» Passage for review
========================
"Rs.1000 for a good laugh and we are not joking!"read the ad for the Reader's Digest jokes column.It was those times, when I was a naive reader who digested everything I read and started keeping my senses alert for the slightest tickle of the funny bone.Inspite of my lazy habits, I managed to send in a couple of entries too.However, there were better laughs at RD and my 'laughs' went down the drain.I add a few from my collection before they are lost when mum sells my old physics record to the paper hawker.
* My brother Neil once broke his arm and had a cast on it.Back from school the next after noon,it was covered with "plaster art".The best one was "Neil Arm-broken".
*The bus we hired for our class tour was named "Suganthy".I was commenting on what an ridiculous name it was for a bus to a classmate when she said,quietly ,"That's my mother's name".
========================
» Dataset content
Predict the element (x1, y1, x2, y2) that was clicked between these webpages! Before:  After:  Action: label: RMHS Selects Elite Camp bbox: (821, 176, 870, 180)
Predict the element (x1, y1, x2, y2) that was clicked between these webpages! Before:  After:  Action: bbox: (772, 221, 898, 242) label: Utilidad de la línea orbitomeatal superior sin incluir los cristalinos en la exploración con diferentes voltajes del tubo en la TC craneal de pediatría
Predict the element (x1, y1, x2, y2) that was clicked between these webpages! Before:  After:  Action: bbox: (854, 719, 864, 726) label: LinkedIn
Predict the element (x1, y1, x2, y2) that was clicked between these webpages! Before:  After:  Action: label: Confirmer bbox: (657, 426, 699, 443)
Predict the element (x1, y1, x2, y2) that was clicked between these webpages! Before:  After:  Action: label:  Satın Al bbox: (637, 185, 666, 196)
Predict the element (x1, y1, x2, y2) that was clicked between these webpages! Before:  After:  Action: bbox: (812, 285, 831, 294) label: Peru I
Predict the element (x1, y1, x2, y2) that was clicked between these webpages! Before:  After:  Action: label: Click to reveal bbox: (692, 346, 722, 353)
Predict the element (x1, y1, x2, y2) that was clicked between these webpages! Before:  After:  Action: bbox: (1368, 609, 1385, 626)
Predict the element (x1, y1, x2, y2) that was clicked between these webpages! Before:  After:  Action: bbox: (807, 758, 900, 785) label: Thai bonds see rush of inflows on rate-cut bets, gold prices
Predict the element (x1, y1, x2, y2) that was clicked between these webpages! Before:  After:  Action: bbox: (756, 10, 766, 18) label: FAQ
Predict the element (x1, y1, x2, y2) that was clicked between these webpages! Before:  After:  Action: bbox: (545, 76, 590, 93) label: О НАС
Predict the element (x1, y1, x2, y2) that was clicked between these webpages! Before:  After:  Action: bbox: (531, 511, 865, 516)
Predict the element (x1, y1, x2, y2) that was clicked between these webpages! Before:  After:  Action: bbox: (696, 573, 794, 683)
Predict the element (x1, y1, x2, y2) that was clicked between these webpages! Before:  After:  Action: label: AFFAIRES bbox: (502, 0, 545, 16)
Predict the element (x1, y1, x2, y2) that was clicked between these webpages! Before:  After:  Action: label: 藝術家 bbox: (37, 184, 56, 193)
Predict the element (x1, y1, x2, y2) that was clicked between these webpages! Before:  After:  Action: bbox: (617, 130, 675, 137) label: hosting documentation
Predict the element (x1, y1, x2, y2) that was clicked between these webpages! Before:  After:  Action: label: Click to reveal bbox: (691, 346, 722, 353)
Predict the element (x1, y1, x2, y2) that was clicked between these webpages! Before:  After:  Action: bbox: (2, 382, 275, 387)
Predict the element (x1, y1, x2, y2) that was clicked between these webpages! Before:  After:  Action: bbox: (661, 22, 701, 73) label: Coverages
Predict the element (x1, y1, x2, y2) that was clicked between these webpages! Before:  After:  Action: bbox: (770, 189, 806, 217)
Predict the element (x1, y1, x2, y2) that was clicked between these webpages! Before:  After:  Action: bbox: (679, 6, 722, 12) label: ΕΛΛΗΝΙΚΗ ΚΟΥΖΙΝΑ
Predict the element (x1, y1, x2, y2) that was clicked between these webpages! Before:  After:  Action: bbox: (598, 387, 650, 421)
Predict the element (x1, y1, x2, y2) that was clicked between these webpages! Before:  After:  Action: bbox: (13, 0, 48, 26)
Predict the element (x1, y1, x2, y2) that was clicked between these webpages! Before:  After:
========================
» Problems to work on
**1)** Answer these questions about the piece on the Reader's Digest jokes column:
(a) How much did the ad offer for a good laugh?
(b) What did the best piece of "plaster art" on Neil's cast say?
(c) What was the bus hired for the class tour named?
**2)** Extend the piece on the Reader's Digest jokes column by continuing past its last line.

» Answers by item number
**1)**
(a) Rs.1000
(b) "Neil Arm-broken"
(c) "Suganthy"

**2)**
*Discussing his future plans my 10 year old cousin declared his ambition take up their family business.His
entrepreneurial skills were evident when he stated a name change for their store,"Chris & father"!
*My aunt named her two sons John and Paul and her daughter Liz.At a family gathering,where we were discussing names,she observed that it was fashionable to name kids after the reigning Pope.My little cousin turns to Liz and says,"so you should have been "the Second"! ".
*Our aunt used to ask us what we wanted to have whenever she visited from the US.Not wanting my little cousin to make tall demands,my aunt kept the news of their arrival a secret until the were safely on board the plane.Undaunted,my cousin asks"Can we call them up on the flight?"
*We were taking an evening walk when we came across a car which had large "WALK WITH JESUS"sticker across the windshield.Passing it my mum quipped"Funny people,they still needed a car and wont bother to give Jesus a lift!"
*Our poetry professor was musing about the paper valuation camp that she had been to.There was an essay on Browning's "My Last Duchess" and many had written on the evil 'Duch', and the 'Duck' instead of the Duke.
*Our moral science paper coincided with the chemistry practicals.In the essay many confused "morality" and "molarity".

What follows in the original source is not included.